La libertà nello raja yoga

Il III grado di realizzazione nella via dell’aria, che permette all’Umano Evoluto di divenire Umano Risvegliato,

Libertà è una parola immensa. Nel raja yoga, lo yoga
regale, indica la liberazione dal possesso: l’essere liberi da
tutto, compreso dal desiderio di libertà. Se sono semplice,
se non sono attaccato, sono libero. Se difendo qualcosa, anche il
desiderio di libertà, non sono più libero.
Libertà non equivale però a “liberazione”. La
liberazione è il percorso, l’impegno verso la
libertà. La realizzazione, in altre parole, è solo
nella pratica.
L’aria, con la sua semplicità, mi insegna che, nella fase
pura dell’azione, sono già realizzato. Quando pratico
(qualunque compito, o disciplina, o impegno nella vita) mi libero,
anche se non capisco a della pratica. La realizzazione è
“nella” pratica, non viene “dalla” pratica. Anche nella pratica
più autentica, a volte, lottiamo per un possesso.

********************

= Lavoro richiesto =
Trascrivi fedelmente il tratto del testo sulla libertà nello raja yoga che va da "Libertà è una" fino a "nella pratica.". I record non sono necessari.

Voci tratte da una raccolta
********************

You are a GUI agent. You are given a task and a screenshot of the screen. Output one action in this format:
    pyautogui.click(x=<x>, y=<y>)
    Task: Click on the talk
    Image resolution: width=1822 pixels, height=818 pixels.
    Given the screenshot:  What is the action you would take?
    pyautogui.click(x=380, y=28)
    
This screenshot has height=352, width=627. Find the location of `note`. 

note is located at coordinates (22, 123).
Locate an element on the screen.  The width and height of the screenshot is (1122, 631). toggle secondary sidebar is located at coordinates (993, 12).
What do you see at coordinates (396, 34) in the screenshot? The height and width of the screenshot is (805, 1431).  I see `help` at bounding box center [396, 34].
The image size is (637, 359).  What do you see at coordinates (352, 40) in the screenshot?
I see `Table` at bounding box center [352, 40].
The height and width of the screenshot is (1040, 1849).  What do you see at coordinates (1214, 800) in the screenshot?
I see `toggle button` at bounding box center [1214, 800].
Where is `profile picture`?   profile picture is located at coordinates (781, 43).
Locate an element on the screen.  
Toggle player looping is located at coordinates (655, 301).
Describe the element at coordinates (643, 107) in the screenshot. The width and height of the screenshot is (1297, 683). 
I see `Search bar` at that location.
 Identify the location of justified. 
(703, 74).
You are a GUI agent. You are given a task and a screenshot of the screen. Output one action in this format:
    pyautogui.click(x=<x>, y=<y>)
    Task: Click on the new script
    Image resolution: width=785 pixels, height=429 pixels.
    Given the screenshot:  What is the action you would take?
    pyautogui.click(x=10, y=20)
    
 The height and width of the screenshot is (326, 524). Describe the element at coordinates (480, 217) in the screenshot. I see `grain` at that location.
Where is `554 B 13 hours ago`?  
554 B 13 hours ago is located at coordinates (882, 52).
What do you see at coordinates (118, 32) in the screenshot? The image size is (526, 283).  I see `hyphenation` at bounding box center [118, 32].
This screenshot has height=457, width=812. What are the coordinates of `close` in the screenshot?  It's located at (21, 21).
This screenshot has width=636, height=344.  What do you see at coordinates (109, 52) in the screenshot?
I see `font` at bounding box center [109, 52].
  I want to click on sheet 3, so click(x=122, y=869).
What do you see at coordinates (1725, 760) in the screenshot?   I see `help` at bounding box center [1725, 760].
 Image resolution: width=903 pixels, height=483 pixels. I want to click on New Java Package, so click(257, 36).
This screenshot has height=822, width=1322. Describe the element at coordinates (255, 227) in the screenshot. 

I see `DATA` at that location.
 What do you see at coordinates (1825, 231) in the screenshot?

********************

= Risposta attesa =
Libertà è una parola immensa. Nel raja yoga, lo yoga
regale, indica la liberazione dal possesso: l’essere liberi da
tutto, compreso dal desiderio di libertà. Se sono semplice,
se non sono attaccato, sono libero. Se difendo qualcosa, anche il
desiderio di libertà, non sono più libero.
Libertà non equivale però a “liberazione”. La
liberazione è il percorso, l’impegno verso la
libertà. La realizzazione, in altre parole, è solo
nella pratica.